Ma, per comprendere meglio le differenze, torniamo al concetto centrale del buddhismo: la vacuità (sunyata). Mentre il pensiero occidentale si sviluppa intorno al concetto di sostanza (ciò che sta, resiste e persiste in ogni cambiamento) che identifica ogni cosa e la distingue dall’altra, il buddhismo, attraverso la vacuità, elimina ogni rigida opposizione, per cui “le cose fluttuano liberamente tra presenza e assenza, fra essere e non essere. Non manifestano niente di definitivo. Niente si impone; niente si chiude in sé” (pag. 51). L’abolizione dei limiti riguarda anche il rapporto “soggetto-oggetto”, tanto caro a noi occidentali: “La vacuità è una gentile in-differenza nella quale chi guarda è nello stesso tempo ciò che è guardato” (pag. 54).

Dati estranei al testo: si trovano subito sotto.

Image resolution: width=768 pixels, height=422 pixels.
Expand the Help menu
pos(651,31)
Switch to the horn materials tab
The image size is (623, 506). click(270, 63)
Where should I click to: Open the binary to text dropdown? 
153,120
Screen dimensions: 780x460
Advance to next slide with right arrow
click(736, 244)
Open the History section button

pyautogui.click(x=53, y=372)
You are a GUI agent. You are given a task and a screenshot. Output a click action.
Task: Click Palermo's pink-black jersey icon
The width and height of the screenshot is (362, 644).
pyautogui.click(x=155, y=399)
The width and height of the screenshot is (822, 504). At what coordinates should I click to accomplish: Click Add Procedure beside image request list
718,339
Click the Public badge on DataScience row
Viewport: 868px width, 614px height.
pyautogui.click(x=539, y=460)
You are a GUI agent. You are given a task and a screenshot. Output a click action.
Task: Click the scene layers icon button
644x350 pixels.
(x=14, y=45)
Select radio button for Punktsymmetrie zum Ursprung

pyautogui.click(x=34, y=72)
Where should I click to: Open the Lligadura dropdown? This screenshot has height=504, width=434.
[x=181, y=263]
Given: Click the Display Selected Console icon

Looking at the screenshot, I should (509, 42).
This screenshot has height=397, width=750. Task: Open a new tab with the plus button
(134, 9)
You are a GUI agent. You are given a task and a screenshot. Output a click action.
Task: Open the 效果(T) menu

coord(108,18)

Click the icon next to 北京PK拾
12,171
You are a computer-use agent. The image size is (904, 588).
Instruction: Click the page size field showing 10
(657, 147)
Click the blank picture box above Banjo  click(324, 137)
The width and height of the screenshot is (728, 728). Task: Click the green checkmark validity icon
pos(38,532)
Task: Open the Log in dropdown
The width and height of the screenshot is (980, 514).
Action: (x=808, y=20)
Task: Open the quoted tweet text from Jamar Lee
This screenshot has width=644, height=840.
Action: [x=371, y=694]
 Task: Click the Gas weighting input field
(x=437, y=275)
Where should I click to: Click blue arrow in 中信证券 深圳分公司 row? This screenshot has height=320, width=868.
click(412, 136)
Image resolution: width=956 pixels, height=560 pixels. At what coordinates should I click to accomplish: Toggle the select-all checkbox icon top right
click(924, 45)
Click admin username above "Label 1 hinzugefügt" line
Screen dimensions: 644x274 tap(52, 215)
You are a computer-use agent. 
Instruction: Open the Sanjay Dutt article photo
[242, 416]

Il vuoto diventa in questo modo un medium di gentilezza amichevole e il mondo, non più costituito da sostanze, ma da relazioni, diventa un mondo-relazione in cui ognuno rispecchia in sé gli altri. La gentilezza amichevole non è l’atteggiamento gentile di chi è compiaciuto di sé e non è neppure la gentilezza aristocratica di cui parla Nietzsche che presuppone una forte interiorità. L’arcaica gentilezza nasce dal vuoto, svuotato della distinzione tra sé e gli altri: “Il sorriso arcaico, questa profonda espressione della gentilezza amichevole, si desta là dove il volto perde la sua rigidezza e diventa privo di confini, là dove si trasforma in un volto di nessuno” (pag. 155).